Daniel le dedicó una mirada triste.
—Algunos creen que tú lograrás guiar a la gente, cambiar el mundo —repuso, tan vacío de esperanza que sus palabras sonaron como un reto imposible a oídos del muchacho.
—Yo sólo quiero recuperar a mi hermano. El único motivo por el que estoy aquí es por él. —Su rostro se endureció—. He perdido la fe en el ser humano, curandero. No malgastaré ni mi tiempo ni mis esfuerzos en algo en lo que no creo.
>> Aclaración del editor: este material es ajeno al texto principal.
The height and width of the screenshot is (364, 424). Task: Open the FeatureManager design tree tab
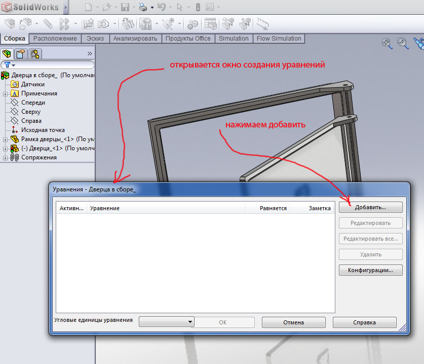(x=7, y=53)
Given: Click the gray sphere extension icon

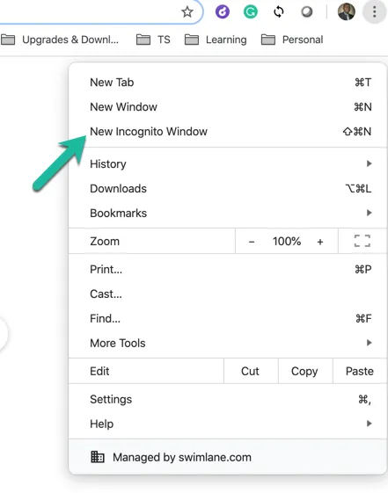Looking at the screenshot, I should (307, 12).
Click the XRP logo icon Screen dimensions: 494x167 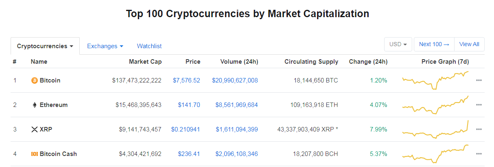[x=35, y=129]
—Pues se espera mucho más de ti.
—No debería ser así. Yo no soy mi padre.
—No… —admitió Daniel—. Eres su legado. Tú preocúpate de vivir lo suficiente y el tiempo revelará cuál es tu verdadero destino. —Acto seguido le alzó la barbilla—. Por favor, no te muevas mucho, estamos casi a oscuras. —Clavó la aguja en su carne y, en silencio, comenzó a suturarle la herida.
Gedeón, por su parte, se acercó a los tres sacos de dormir, agarró uno de ellos y se lo enroscó bajo el brazo, de modo que ya sólo quedaron dos libres. En seguida se topó con la mirada fría del albino. El desfigurado esbozó una sonrisa cómplice con sus labios mutilados, pero al ver que no le era correspondida, su expresión volvió a ser la de antes. Caminó hasta la esquina opuesta de donde se encontraban Adam y Daniel y extendió el saco en el suelo. Al sentarse sobre él, la oscuridad del rincón lo cubrió casi por completo; sólo una fina línea blanquecina le iluminó la franja de los ojos durante un fugaz instante, antes de echar la cabeza atrás y desaparecer entre las sombras.
Efraím decidió ignorarlo y fue hasta los ventanales tintados. Allí se quedó, de pie, contemplando la calle; ellos no podían verlo desde fuera. Hannah también se acercó y se puso a su lado.
Los Nocturnos se movían nerviosos a lo largo y ancho de la calle; era evidente que ya se habían percatado del paso reciente de humanos. La mayoría avanzaban por el suelo como arañas plateadas, sin rumbo fijo, al tiempo que lo olisqueaban todo. Algunos aullaban, otros se habían subido a varios entarimados y restos de coches y contemplaban, bamboleantes, el resplandor de la luna y las estrellas, erguidos sobre sus patas combadas. Muy cerca de la casa hubo uno que se abalanzó sobre otro sin motivo aparente y, como si de golpe hubiese enloquecido, empezó a atacarlo con violentos zarpazos y dentelladas. El agredido intentó defenderse, pero, en el acto, dos más lo rodearon y también arremetieron contra él. No tardaron en despedazarlo allí mismo, mientras berreaba de dolor. Luego, con las garras y las fauces manchadas con su sangre, los tres que lo habían atacado se mezclaron con el resto y dejaron lo que quedaba del cadáver tendido sobre el asfalto.
Hannah miró a Efraím, taciturna.
—Perciben mi presencia, más que cualquier otra —murmuró el albino, sin apartar la vista del cuerpo destrozado de la criatura—. Y no lo soportan…
La chica cogió su mano con delicadeza y apoyó la cabeza sobre su hombro.
Adam, mientras Daniel terminaba de coserle la herida, se fijó en ese gesto.
Ni él ni ella se movieron de la ventana hasta bien entrada la medianoche.